Lorsque les dix-huit gouvernements représentés à Bruxelles en novembre et décembre 1951 à l’hôtel Atlanta adoptèrent la résolution qui porte le nom de la capitale belge et créèrent l’organisation alors nommée Comité intergouvernemental provisoire pour les mouvements migratoires d’Europe, un acte important, sous une apparence modeste, venait d’être fait dans un domaine jusqu’alors trop négligé. Le problème des populations excédentaires de l’Europe — problème qui, entre les deux guerres, avait joué si puissamment contre la paix, puisqu’il avait servi de base à la théorie de l’espace vital et de prétexte à une politique d’agression — venait en effet d’entrer réellement dans la voie de l’organisation et de la coopération internationales. Il n’y entrait sans doute que sous une forme provisoire à titre d’expérience, avec des moyens limités, en dehors des Nations unies et en quelque sorte par la petite porte, sous le seul aspect de l’émigration outre-mer, mais il y entrait cependant, et par là le problème se trouvait porté, au même titre que l’avait été celui des personnes déplacées, celui des réfugiés arabes en Palestine, ou celui de la reconstruction et de l’assistance en Corée, au rang des grands problèmes internationaux jugés dignes d’un effort international.
Le nom de Bruxelles restera associé à ce texte dont l’importance réelle dépasse de loin l’apparence et les dispositions modestes. On a parfois critiqué cette résolution en disant en particulier qu’on avait alors commis l’erreur de ramener toute la question de l’émigration outre-mer à une affaire de transports. Mais c’était en un temps où beaucoup de gouvernements hésitaient encore soit sur la nécessité de l’effort à entreprendre, soit sur le type d’organisation le mieux qualifié pour l’entreprendre. Entre le projet présenté à Naples par le BIT et ce qu’on appelait alors le projet américain ou projet de l’OIR, les différents gouvernements, et dans plusieurs pays les autorités nationales elles-mêmes, d’un côté les Affaires étrangères, de l’autre les ministères du Travail, se trouvaient souvent divisés. On reprochait généralement au premier projet son ambition, tout en soulignant qu’il n’avait pas l’appui des États-Unis ; au second on reprochait sa modestie. Les organisations et instances internationales, OECE, Conseil de l’Europe, pour n’en citer que deux, se rangeaient elles-mêmes d’un côté ou de l’autre, et l’on put craindre ce que M. Giusti del Giardino a appelé à l’époque la « guerre des organisations ». En fait, l’espoir de voir aboutir après l’échec de Naples le mince projet présenté à Bruxelles, projet qui représentait pour ceux qui ont bien voulu le comprendre alors un essai de mise en œuvre de la solidarité internationale dans le domaine des migrations outre-mer, ne tenait vraiment qu’à un fil ; c’est miracle que celui-ci ne se soit pas brisé.
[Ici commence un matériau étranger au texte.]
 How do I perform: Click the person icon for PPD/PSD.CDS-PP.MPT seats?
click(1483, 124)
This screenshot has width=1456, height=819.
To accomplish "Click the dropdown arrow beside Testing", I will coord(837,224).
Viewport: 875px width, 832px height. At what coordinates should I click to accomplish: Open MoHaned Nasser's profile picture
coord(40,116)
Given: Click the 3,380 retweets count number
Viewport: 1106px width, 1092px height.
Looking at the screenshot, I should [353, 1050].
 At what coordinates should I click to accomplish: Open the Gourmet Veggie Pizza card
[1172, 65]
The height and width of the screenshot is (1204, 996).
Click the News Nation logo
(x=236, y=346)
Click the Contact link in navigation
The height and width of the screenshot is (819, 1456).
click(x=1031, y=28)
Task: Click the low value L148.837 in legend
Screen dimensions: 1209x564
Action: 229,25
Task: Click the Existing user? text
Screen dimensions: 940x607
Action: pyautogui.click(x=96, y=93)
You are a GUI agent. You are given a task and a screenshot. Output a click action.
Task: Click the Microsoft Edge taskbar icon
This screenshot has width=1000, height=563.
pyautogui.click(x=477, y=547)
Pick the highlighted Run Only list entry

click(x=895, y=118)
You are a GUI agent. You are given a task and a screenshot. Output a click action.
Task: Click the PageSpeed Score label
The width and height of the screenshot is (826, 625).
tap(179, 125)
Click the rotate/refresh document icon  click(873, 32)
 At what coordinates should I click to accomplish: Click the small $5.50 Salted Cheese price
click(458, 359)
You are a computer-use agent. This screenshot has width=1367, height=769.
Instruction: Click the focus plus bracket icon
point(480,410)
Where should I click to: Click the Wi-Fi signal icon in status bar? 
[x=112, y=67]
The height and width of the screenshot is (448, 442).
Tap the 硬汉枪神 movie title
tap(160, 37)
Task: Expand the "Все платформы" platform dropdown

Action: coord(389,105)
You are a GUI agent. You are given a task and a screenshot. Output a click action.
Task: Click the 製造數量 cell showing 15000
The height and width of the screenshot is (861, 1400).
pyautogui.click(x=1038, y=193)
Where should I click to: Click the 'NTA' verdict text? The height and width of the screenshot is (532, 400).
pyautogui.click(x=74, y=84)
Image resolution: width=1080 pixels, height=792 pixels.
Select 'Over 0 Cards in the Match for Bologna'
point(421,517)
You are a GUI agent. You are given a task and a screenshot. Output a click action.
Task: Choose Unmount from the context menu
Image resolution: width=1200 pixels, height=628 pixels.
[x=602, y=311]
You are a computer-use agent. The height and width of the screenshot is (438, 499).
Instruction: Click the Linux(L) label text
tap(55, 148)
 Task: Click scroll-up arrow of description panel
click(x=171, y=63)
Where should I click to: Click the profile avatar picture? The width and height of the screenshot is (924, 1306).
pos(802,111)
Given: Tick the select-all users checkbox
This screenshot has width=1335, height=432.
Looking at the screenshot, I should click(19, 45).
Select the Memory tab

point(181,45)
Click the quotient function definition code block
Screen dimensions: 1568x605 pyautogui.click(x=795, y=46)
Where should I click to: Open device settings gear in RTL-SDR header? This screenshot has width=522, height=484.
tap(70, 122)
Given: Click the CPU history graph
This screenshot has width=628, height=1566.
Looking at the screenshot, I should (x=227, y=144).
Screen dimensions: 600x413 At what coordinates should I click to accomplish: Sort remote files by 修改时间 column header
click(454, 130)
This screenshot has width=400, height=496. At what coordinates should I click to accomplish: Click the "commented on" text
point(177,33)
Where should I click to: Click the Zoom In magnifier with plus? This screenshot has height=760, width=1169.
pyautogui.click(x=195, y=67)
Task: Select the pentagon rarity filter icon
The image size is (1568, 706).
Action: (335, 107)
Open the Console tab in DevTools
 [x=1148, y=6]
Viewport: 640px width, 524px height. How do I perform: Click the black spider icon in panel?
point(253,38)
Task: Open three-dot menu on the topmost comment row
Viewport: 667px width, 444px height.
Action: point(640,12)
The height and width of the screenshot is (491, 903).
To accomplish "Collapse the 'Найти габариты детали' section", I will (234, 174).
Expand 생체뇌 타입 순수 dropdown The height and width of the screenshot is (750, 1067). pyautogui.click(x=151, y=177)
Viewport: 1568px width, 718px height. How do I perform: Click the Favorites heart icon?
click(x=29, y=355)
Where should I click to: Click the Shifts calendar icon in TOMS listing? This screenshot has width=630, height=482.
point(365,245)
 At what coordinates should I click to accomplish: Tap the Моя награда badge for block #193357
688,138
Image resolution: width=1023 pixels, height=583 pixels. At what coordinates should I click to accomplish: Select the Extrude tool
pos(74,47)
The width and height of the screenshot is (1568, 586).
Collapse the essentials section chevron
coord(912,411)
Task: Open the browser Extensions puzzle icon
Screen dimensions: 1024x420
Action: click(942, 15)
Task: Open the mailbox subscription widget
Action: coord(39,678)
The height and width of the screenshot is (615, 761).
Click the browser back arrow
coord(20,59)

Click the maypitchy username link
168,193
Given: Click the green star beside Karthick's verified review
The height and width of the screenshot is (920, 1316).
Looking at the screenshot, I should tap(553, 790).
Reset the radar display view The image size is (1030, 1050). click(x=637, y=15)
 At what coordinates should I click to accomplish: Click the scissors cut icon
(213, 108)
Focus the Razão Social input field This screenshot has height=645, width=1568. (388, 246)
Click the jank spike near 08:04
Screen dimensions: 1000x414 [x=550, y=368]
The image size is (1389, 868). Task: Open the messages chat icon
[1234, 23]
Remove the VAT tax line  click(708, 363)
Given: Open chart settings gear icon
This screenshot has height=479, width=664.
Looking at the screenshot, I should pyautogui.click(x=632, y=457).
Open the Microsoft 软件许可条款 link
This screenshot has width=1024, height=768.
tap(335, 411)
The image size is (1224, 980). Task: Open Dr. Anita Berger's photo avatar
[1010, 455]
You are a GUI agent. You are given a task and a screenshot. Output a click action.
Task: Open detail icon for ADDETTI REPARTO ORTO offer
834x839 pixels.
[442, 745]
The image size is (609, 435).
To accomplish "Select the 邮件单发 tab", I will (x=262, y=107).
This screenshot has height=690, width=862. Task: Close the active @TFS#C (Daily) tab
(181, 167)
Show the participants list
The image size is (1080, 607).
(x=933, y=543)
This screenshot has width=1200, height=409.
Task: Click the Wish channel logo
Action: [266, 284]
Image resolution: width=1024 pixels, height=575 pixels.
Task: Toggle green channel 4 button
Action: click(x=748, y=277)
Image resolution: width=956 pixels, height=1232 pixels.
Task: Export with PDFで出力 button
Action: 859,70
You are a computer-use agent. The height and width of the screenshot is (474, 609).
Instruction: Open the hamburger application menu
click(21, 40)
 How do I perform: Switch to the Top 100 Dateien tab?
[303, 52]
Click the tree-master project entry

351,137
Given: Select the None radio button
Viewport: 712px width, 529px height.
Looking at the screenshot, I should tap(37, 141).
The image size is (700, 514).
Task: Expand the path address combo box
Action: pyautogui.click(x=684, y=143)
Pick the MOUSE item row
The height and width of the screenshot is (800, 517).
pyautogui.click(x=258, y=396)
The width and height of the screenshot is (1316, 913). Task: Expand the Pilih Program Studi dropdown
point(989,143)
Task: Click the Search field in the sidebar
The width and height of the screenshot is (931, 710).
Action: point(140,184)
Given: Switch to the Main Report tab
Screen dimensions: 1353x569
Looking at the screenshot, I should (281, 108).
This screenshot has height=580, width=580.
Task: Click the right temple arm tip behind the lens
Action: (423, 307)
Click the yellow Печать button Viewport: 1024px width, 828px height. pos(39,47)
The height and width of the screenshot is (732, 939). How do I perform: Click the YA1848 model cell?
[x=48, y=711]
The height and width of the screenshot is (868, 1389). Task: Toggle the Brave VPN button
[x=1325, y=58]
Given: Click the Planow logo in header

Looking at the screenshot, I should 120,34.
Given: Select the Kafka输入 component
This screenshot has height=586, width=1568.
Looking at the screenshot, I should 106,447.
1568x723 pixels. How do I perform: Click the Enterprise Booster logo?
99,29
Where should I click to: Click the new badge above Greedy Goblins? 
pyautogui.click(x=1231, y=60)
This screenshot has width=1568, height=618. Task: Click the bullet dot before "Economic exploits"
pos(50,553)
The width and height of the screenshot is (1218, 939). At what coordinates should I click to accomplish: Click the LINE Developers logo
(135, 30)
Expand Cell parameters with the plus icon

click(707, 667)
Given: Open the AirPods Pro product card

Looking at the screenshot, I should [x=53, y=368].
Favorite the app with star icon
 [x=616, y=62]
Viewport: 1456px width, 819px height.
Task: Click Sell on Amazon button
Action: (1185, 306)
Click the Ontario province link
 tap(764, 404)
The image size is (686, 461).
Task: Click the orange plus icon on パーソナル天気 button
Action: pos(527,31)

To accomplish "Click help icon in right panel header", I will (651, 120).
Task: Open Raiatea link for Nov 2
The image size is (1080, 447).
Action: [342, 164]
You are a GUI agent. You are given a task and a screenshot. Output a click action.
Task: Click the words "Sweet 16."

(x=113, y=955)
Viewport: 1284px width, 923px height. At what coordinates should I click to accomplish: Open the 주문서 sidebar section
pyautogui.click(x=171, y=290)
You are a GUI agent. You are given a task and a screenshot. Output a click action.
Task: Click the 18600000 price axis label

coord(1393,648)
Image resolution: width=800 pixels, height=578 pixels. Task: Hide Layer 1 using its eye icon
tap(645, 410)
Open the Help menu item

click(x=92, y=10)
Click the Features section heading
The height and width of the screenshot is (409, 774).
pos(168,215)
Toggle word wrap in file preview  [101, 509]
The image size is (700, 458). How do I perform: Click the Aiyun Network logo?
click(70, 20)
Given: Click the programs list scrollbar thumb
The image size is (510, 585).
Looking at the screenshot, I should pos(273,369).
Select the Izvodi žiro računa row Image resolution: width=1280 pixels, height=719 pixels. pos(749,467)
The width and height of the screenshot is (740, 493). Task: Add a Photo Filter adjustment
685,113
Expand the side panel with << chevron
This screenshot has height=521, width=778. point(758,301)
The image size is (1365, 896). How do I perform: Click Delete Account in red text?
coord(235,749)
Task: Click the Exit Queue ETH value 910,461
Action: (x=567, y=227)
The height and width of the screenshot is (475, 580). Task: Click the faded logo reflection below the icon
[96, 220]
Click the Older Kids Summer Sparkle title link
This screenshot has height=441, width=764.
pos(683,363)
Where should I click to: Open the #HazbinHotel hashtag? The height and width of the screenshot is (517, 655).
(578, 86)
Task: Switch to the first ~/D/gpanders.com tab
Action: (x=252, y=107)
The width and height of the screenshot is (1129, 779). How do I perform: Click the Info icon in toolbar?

Je n’ai pas l’intention de présenter une description systématique du problème des populations excédentaires de l’Europe. Ce serait trop long et fastidieux, car ce problème, comme tous les problèmes posés à l’Europe, est infiniment complexe. Tout est toujours très compliqué chez nous, Européens, et il est difficile de ramener ce problème à quelques notions simples. Il s’agit en effet d’un problème économique et d’un problème humain, d’un problème humain et d’un problème politique, d’un problème politique et d’un problème social, d’un problème social et d’un problème démographique. II se pose en Europe, et il se pose à l’Europe. II se pose à l’Europe et il se pose au monde libre tout entier. Il est actuel et il est ancien. Il affecte ici les Latins, les Méditerranéens ; il affecte également l’Allemagne et les Pays-Bas. Il est hétérogène dans les éléments qui le composent, divers dans ses origines ; ici, il s’agit surtout d’éléments démographiques et là d’événements historiques ; divers également dans ses solutions. Si même nous n’en retenons qu’une, celle que le Comité des migrations a pour tâche de mettre en œuvre, c’est-à-dire l’émigration vers les pays d’outre-mer, nous aurons vite fait d’apercevoir que cette solution soulève une masse extraordinaire de questions avec l’émigration d’un côté et de l’autre l’immigration et toutes les perspectives qui s’ouvrent sur l’ensemble du monde.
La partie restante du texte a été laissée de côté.